Posted by
grassroots_conservative on Monday, February 18, 2008 10:21:42 PM
Does thinking you're the last sane
person on the face of the earth make you crazy? I fortunately know
that I am not alone in my sentiment, but I couldn't help but wonder
as I watched a group of sheeple (supposedly plucked from among the
brightest segment of society) debating what would be the appropriate
courses of action to prevent more massacres, school shootings, and
violence upon helpless, hapless victims. Their solutions, framed by
the pacifist/nonviolent psychobabble that has eroded our society's
rational judgment since who-knows-when, were the usual platitudes:
locking down campus, installing metal detectors, hiring more guards,
etc. Not one of them had the presence of mind (or, rather, had the
gall) to suggest the only real solution to the problem—allow the
people their Constitutional rights to bear arms and to protect life,
liberty and property. No doubt the person who had had the audacity to
suggest such a thing would have been booed off the stage by
politically correct sheeple or censored and intimidated by the
stooges of the thought police.
What enrages me is not so much the
madness of the killer as the ones that quite deliberately disabled
the victims by using (abusing) their power to exercise authority over
them and effectively negate the rights of others to protect their
lives.
The latest tragedy to occur in a
lecture hall of a university has served at least one small personal
benefit to me. I realized that I need to make a point not to sit next
to the door. That is not so I'll have a better chance of getting
away, but so that I have time to draw my own gun and am not the first
one to go down—because you know none of the other idiots will have
a gun. Yeah, that's right. I pack heat! My self-preservation is
between me and God, all others be damned. I challenge every other
red-blooded American that considers himself or herself to be a true
conservative to take seriously the message that the “gun-nuts”
proclaim incessantly—choose to not be a victim.
I still can't get over the situation of
Sean Taylor—a man reduced to defending his life with a machete
against gunman because the government revoked his Second Amendment
rights. If ever there was a unanimous public outcry against a
miscarriage of justice, would this not merit it? Instead we see the
sheeple's attention diverted from the real news story and seduced by
rumors and innuendos about his background and character. I lament the
probability that the few that have followed the story still think
that he in some degree deserved what he got.

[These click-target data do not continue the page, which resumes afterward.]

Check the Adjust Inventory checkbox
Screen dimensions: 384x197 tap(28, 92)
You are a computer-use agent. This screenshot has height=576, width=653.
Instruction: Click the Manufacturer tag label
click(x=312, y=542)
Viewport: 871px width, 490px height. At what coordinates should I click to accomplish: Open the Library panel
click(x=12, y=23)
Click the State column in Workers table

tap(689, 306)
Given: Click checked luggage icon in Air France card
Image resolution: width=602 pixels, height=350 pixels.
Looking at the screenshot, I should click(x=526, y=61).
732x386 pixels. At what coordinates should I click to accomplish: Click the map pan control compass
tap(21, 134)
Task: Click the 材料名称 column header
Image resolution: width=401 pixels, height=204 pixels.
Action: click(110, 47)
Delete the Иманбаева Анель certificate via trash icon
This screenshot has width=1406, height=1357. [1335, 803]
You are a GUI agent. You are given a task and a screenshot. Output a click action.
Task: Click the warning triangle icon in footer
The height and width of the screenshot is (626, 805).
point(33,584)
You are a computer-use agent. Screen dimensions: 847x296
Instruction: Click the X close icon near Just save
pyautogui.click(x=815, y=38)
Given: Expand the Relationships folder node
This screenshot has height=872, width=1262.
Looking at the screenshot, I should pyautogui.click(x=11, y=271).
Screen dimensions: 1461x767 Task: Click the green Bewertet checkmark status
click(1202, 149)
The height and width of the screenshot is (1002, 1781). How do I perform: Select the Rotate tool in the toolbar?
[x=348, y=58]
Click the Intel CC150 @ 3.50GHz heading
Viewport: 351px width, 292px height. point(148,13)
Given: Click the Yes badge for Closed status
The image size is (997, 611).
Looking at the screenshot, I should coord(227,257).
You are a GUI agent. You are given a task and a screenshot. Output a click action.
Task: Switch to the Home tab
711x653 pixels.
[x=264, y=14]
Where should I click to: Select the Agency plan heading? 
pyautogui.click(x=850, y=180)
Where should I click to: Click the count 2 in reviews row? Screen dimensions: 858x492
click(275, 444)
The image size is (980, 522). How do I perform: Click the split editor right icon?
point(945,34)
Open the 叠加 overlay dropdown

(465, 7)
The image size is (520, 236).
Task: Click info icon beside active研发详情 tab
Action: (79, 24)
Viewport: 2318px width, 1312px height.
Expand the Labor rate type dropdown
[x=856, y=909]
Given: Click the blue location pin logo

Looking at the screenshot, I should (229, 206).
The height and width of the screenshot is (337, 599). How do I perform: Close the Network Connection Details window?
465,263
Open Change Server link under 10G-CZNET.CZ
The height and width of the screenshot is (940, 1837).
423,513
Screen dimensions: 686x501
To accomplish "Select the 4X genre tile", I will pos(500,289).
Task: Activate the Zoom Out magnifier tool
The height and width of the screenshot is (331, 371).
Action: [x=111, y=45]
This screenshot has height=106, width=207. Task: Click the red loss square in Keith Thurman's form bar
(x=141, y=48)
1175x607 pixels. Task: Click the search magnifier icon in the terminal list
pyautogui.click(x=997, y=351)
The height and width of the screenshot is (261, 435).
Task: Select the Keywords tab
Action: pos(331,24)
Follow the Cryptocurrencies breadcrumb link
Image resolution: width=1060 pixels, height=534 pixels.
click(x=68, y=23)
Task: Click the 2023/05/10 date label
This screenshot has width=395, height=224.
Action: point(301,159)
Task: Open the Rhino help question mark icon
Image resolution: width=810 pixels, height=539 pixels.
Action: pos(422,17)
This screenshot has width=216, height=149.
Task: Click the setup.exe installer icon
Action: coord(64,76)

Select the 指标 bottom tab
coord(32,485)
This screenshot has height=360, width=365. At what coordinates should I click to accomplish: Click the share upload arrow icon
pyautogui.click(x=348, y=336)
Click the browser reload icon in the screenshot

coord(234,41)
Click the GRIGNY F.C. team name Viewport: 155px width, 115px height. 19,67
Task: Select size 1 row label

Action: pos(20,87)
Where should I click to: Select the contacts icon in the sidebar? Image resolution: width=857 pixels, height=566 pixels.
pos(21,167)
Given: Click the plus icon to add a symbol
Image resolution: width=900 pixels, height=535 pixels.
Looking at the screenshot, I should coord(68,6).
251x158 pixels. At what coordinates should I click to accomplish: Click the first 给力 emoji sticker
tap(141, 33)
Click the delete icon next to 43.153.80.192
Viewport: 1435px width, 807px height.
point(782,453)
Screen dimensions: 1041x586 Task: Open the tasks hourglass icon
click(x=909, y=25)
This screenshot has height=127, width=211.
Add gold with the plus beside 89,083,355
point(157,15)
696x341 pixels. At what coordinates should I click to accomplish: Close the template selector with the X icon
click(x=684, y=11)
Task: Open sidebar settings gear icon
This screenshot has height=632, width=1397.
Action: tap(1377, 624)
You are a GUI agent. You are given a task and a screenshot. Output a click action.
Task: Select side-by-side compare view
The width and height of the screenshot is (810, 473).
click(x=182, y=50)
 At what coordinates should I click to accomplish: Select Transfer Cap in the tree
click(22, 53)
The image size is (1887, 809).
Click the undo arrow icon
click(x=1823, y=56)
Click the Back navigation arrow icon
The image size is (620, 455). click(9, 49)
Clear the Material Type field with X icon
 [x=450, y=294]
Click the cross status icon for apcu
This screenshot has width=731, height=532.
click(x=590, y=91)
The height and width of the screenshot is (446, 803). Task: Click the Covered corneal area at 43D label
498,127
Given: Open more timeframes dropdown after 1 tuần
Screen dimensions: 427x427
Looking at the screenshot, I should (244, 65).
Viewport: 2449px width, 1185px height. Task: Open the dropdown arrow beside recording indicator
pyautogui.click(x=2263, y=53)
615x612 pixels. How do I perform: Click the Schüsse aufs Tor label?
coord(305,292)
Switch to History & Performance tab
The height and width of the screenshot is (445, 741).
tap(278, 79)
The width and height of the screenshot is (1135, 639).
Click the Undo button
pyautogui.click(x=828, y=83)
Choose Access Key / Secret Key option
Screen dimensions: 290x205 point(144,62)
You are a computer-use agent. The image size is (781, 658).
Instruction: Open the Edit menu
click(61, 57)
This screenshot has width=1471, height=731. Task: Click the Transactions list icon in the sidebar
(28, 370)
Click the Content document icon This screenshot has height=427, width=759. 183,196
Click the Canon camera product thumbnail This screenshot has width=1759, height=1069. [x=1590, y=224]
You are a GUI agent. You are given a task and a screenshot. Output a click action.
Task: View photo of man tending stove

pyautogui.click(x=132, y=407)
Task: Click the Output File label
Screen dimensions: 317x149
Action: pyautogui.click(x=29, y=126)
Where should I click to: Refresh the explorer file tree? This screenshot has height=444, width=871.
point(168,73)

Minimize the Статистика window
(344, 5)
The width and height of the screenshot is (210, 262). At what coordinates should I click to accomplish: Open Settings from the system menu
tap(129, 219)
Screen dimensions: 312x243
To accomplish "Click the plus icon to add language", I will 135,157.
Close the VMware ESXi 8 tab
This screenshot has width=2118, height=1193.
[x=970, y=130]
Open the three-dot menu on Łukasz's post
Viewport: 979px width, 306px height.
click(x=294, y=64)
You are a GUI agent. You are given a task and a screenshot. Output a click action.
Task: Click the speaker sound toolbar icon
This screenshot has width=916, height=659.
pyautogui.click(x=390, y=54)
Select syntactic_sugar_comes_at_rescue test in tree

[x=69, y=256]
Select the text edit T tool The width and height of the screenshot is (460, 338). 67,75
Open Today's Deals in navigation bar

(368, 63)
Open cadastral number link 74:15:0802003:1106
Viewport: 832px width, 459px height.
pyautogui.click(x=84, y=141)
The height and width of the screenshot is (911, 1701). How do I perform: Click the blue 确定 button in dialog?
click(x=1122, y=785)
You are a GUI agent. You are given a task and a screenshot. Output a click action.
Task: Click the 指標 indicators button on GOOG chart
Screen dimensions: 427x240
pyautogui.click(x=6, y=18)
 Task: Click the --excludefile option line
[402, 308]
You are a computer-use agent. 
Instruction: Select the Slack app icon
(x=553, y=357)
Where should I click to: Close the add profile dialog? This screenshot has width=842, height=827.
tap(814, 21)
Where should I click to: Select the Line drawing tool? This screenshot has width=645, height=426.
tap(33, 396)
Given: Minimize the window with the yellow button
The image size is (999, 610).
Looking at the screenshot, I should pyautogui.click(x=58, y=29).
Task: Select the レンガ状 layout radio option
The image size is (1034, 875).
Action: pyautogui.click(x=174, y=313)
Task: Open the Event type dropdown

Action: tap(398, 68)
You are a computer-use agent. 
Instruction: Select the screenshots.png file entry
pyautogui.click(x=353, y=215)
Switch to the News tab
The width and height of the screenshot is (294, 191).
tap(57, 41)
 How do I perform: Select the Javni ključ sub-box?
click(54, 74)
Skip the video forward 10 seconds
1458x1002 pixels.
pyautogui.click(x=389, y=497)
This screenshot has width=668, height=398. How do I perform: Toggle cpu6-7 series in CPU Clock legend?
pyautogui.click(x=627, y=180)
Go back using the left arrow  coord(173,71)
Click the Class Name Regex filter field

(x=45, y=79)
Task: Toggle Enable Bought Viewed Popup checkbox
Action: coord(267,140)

What could one person do to counteract
the evil of unconstitutional gun control? One person could do a lot
if that person were in a position to grant clemency. If I were
commander in chief, I wouldn't waste time pardoning people that were
properly convicted. I would look for those that were wrongfully
imprisoned for exercising their “inalienable rights.” The first
and foremost right is to life. It is our duty as citizens—upholders
of the Constitution—to hold our leaders to the standard of the
Constitution or else hold them in contempt otherwise. If we do not,
then our citizenship means nothing, as does our country.